> [Task prompt] Give back the records below exactly, every one, with no pictures.

###

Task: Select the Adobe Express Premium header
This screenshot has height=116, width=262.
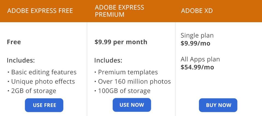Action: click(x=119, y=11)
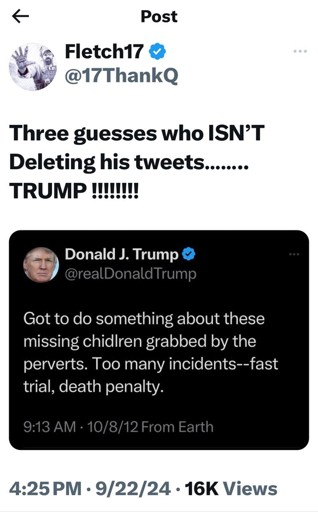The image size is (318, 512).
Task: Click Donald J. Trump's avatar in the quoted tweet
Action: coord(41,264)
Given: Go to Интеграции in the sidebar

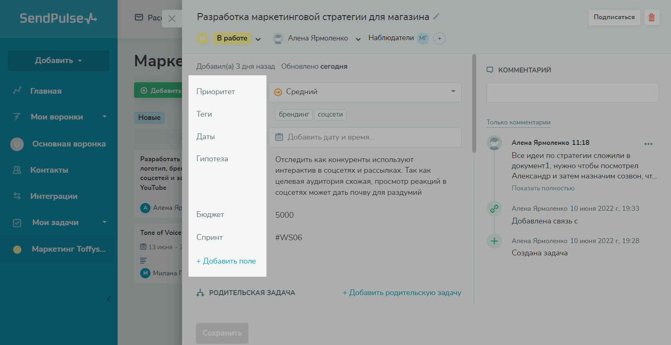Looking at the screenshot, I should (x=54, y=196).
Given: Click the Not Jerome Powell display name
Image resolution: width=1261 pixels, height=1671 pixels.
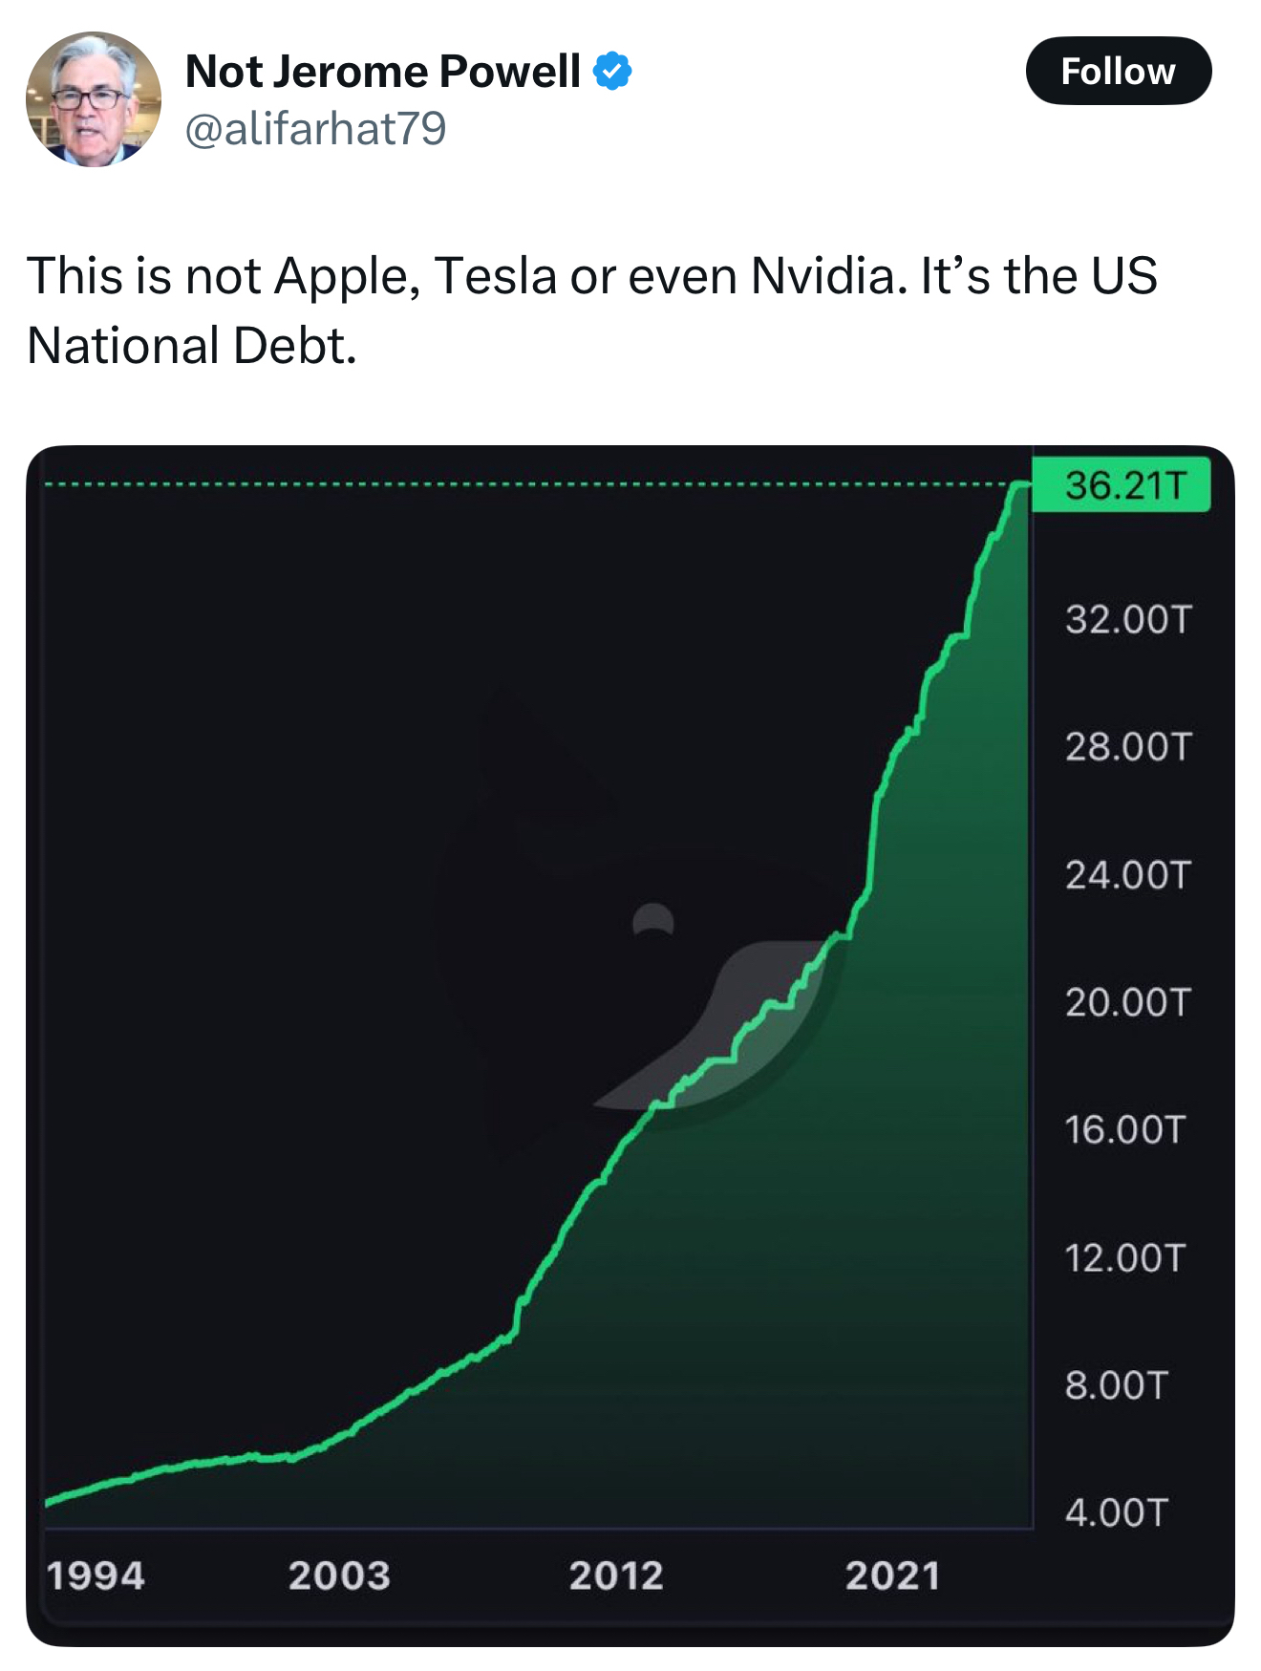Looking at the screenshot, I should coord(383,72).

###

> [Answer box]
Task: Select the Adobe Express Premium header
This screenshot has height=116, width=262.
Action: click(x=119, y=11)
The image size is (318, 512).
Task: Click Donald J. Trump's avatar in the quoted tweet
Action: coord(41,264)
Given: Go to Интеграции in the sidebar

Looking at the screenshot, I should (x=54, y=196).
Given: Click the Not Jerome Powell display name
Image resolution: width=1261 pixels, height=1671 pixels.
Looking at the screenshot, I should coord(383,72).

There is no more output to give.